*GIVEN RECORDS:*
════════════════
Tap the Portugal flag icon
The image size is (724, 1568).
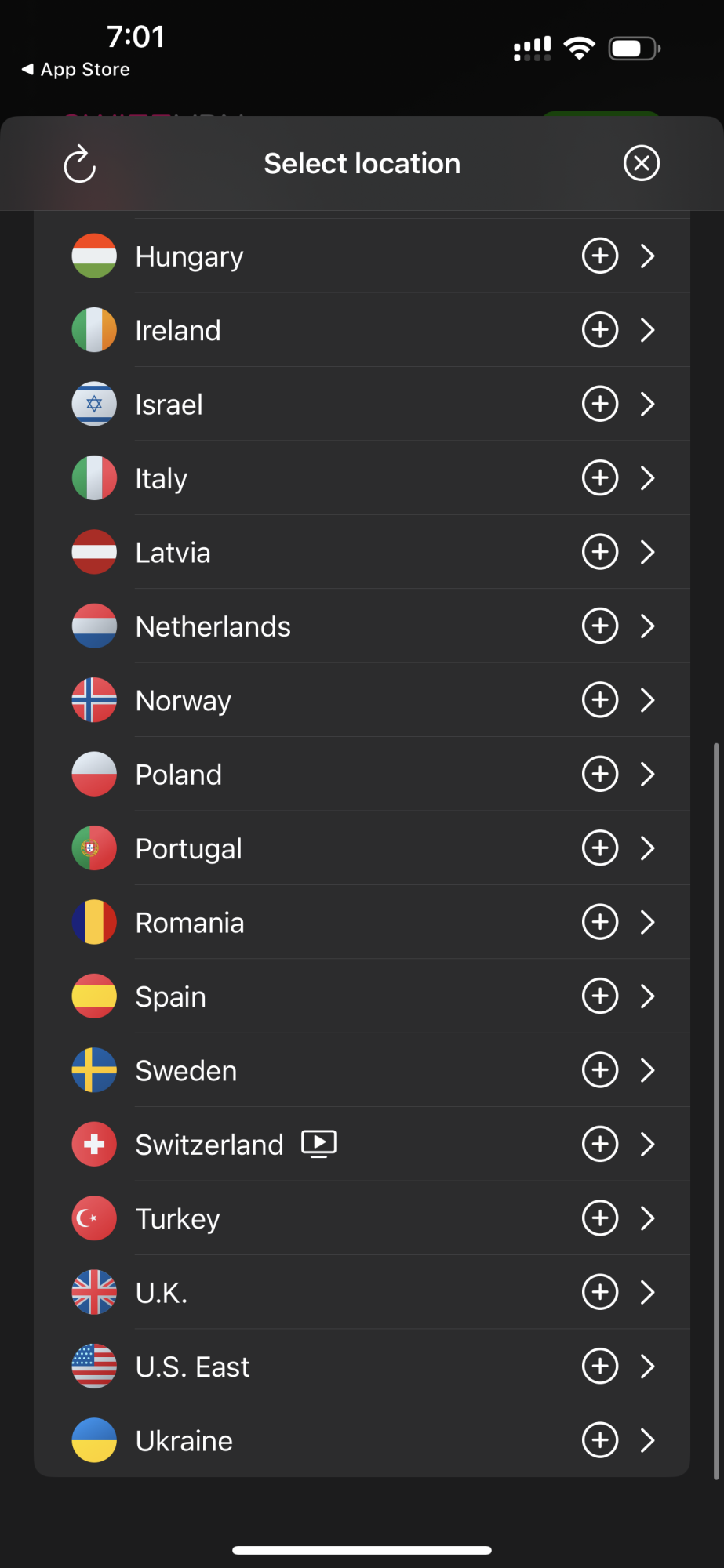[94, 848]
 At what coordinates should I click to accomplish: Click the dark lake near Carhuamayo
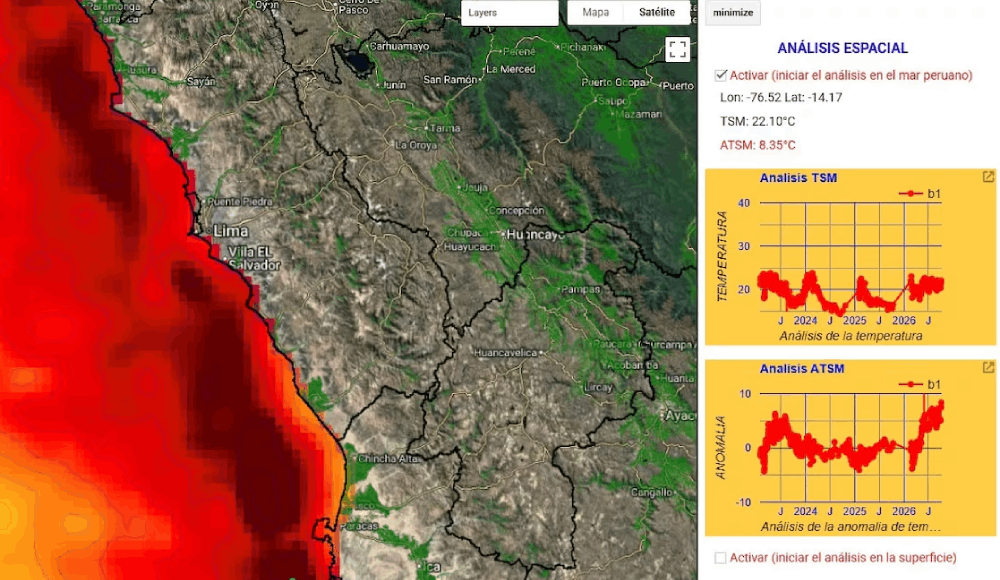tap(356, 61)
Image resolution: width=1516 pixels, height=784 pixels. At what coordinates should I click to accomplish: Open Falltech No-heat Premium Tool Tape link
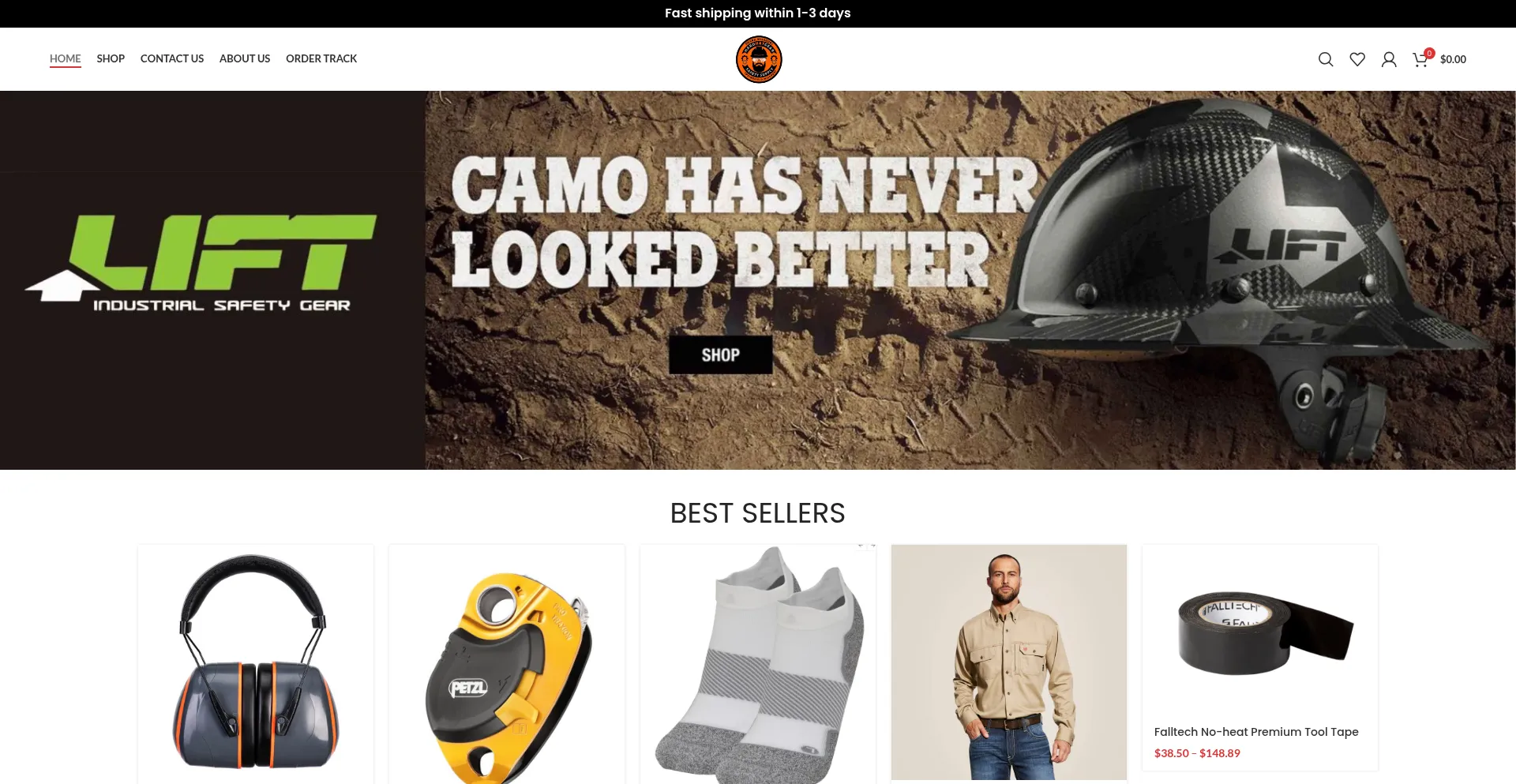click(1256, 732)
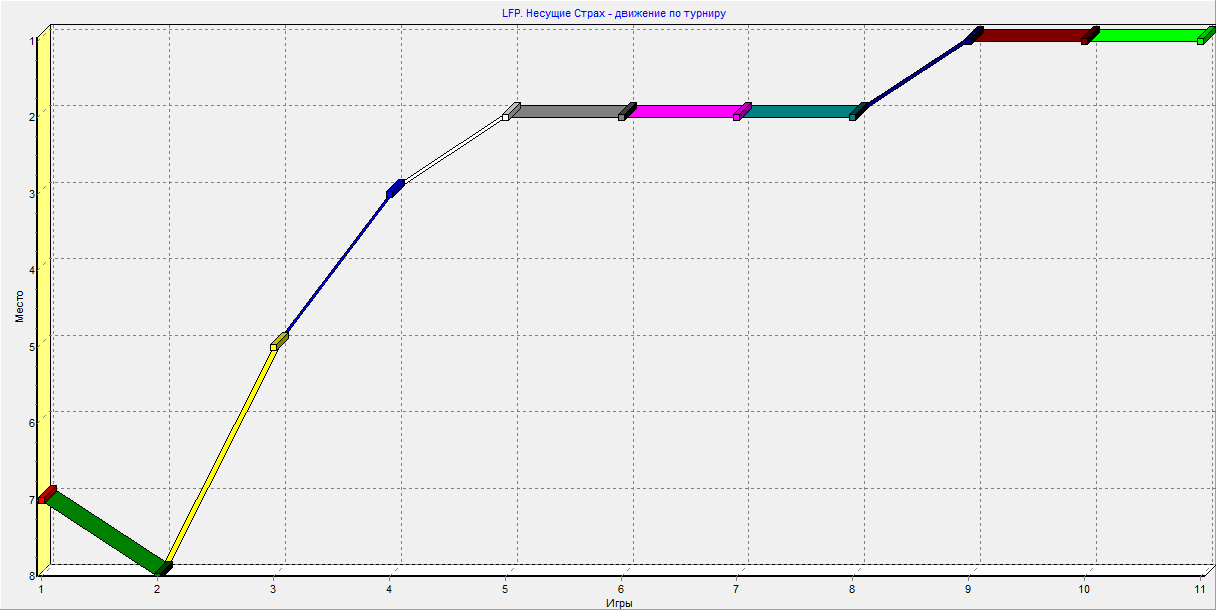Screen dimensions: 1216x610
Task: Click the green end marker at game 11
Action: 1204,37
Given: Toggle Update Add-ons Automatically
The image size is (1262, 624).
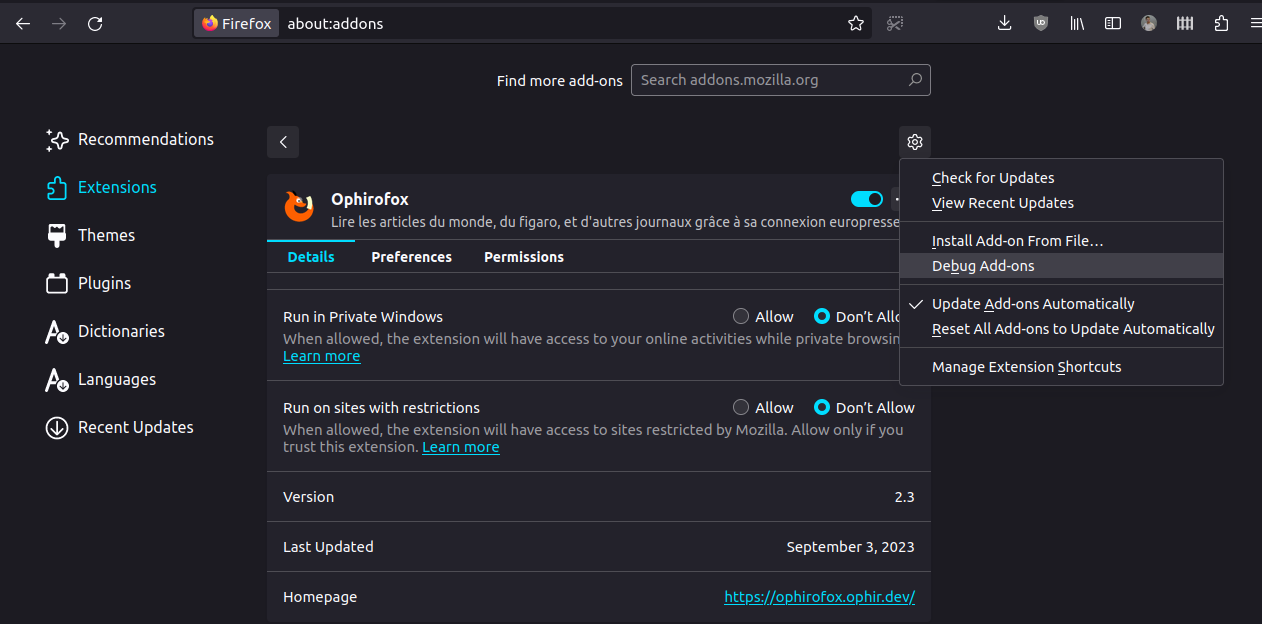Looking at the screenshot, I should click(x=1033, y=304).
════════════════
*WHAT YOU WILL DO:* Repeat the records above exactly, leaving out the pictures.

*SOLVED EXERCISE:*
Tap the Portugal flag icon
The image size is (724, 1568).
[94, 848]
 At what coordinates should I click to accomplish: Click the dark lake near Carhuamayo
tap(356, 61)
Image resolution: width=1516 pixels, height=784 pixels. At what coordinates should I click to accomplish: Open Falltech No-heat Premium Tool Tape link
click(1256, 732)
Screen dimensions: 1216x610
Task: Click the green end marker at game 11
Action: 1204,37
Given: Toggle Update Add-ons Automatically
The image size is (1262, 624).
Looking at the screenshot, I should click(x=1033, y=304).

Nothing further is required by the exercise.